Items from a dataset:
▼

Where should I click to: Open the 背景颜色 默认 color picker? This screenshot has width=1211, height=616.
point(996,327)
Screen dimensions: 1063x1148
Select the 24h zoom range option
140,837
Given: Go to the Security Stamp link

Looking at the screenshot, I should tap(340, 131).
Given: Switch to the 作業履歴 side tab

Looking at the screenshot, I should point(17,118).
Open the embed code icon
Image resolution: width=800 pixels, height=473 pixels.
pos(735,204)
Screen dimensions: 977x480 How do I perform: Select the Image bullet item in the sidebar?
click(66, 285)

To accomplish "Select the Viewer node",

▲

#### [GOAL OF THE EXERCISE]
All lines from the one with "Select the 24h zoom range option" through the end of the data must be repeated exactly, and nothing else may be repeated.

#### [WRITTEN REPLY]
Select the 24h zoom range option
140,837
Given: Go to the Security Stamp link

Looking at the screenshot, I should tap(340, 131).
Given: Switch to the 作業履歴 side tab

Looking at the screenshot, I should point(17,118).
Open the embed code icon
Image resolution: width=800 pixels, height=473 pixels.
pos(735,204)
Screen dimensions: 977x480 How do I perform: Select the Image bullet item in the sidebar?
click(66, 285)

To accomplish "Select the Viewer node",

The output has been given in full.